**Materials provided**
- Opening Delimiter -

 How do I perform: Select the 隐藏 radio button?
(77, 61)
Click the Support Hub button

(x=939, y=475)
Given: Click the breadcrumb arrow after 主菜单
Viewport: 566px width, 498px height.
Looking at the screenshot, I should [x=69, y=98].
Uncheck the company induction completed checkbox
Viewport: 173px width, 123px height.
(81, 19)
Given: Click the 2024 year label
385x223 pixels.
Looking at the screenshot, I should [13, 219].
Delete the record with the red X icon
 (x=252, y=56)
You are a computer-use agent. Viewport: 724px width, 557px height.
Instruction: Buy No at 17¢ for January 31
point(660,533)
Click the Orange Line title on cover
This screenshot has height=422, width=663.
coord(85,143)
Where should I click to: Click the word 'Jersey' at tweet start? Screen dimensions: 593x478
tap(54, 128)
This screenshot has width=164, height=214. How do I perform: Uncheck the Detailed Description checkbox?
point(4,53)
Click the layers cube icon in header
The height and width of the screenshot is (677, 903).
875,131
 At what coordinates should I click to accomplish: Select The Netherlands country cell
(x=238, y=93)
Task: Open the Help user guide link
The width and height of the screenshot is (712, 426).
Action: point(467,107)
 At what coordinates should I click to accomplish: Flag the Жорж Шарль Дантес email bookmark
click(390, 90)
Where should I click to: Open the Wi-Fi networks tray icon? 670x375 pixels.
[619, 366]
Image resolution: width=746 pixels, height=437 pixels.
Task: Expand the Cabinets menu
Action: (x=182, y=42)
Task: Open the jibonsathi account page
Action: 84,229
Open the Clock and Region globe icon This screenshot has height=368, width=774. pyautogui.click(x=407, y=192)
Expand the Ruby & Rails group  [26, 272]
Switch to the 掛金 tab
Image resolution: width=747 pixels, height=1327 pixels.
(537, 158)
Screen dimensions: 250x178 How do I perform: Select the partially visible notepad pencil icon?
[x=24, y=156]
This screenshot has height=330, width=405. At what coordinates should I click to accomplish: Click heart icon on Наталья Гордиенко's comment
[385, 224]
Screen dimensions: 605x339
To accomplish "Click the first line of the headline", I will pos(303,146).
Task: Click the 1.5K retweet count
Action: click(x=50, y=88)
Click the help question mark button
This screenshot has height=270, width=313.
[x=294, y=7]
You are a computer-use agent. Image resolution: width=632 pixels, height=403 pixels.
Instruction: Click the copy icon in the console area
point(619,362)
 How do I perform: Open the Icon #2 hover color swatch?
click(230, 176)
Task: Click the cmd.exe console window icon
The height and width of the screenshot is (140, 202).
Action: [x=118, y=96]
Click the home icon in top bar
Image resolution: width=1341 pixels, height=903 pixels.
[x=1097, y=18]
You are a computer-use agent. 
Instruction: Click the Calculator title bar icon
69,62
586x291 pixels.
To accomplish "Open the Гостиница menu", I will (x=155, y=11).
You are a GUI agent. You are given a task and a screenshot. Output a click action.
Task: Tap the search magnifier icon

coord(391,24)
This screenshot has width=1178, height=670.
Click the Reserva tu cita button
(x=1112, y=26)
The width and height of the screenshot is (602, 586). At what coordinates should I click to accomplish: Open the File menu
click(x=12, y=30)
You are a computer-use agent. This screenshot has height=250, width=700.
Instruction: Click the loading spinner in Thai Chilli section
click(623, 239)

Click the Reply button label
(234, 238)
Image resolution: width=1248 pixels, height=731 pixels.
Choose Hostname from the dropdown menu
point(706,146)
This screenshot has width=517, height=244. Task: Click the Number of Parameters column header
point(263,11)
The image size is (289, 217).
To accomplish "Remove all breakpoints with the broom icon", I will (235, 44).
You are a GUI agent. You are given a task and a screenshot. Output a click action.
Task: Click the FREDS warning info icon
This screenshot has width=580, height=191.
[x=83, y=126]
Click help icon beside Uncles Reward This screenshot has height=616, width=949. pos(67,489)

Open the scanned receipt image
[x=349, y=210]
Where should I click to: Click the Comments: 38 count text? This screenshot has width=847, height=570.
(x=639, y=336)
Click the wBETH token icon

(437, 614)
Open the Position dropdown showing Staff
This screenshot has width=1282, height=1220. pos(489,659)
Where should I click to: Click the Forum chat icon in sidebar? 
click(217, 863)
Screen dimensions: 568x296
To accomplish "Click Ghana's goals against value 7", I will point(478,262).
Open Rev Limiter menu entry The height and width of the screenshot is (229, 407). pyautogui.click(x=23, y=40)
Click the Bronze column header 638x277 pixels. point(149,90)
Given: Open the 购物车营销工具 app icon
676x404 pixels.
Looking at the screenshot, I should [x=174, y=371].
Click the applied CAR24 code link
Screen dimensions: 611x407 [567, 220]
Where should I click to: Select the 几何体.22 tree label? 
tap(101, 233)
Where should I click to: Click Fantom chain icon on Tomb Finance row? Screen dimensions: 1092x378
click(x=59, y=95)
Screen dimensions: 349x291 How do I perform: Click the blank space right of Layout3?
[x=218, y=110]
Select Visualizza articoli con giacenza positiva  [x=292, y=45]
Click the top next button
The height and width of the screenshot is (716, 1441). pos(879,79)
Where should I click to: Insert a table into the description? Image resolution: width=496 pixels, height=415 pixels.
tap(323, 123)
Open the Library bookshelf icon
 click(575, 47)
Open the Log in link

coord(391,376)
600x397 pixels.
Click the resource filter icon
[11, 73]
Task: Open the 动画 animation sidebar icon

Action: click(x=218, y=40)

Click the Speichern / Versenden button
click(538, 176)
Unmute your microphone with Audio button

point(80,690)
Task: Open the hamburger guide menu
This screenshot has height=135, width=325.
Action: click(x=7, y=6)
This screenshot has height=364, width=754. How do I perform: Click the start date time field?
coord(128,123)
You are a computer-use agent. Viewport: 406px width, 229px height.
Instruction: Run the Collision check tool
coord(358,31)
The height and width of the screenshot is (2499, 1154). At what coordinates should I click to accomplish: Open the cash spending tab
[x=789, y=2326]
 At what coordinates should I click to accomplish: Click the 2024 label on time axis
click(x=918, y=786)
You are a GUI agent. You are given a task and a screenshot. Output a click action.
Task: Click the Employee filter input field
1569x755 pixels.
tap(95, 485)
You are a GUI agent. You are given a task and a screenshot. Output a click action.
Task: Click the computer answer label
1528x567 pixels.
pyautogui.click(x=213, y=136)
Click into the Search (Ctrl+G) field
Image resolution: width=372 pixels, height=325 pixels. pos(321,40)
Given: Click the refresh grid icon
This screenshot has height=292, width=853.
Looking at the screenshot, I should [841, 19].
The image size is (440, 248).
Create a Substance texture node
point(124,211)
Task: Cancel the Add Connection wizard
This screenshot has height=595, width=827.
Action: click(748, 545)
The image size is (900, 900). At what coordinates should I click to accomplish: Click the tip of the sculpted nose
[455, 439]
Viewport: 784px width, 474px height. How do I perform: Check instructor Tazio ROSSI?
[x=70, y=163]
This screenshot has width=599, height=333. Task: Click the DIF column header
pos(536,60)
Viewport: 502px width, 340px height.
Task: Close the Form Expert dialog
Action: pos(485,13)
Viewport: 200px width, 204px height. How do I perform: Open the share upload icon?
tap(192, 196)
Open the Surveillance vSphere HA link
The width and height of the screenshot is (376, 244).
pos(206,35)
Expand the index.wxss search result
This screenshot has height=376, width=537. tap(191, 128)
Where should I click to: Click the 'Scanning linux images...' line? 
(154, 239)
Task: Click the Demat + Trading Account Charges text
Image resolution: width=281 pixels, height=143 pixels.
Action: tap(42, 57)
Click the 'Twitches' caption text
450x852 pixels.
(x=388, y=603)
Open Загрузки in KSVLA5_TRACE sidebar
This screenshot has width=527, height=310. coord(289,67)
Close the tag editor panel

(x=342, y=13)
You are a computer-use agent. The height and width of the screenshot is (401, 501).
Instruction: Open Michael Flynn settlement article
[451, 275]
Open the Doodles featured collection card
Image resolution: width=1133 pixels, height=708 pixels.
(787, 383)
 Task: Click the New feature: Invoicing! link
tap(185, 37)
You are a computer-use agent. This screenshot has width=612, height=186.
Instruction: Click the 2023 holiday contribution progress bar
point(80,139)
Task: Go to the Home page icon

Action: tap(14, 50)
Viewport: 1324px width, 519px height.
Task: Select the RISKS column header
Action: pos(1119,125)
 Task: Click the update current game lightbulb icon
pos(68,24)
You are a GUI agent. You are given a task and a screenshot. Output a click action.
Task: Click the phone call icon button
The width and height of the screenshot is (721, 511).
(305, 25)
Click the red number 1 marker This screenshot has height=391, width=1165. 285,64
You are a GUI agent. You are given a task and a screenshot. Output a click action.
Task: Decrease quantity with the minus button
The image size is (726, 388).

- Closing Delimiter -

**What to produce**
From the listing above, copy every line that includes the word "guide".

**Result of this task**
Task: Open the Help user guide link
Task: Open the hamburger guide menu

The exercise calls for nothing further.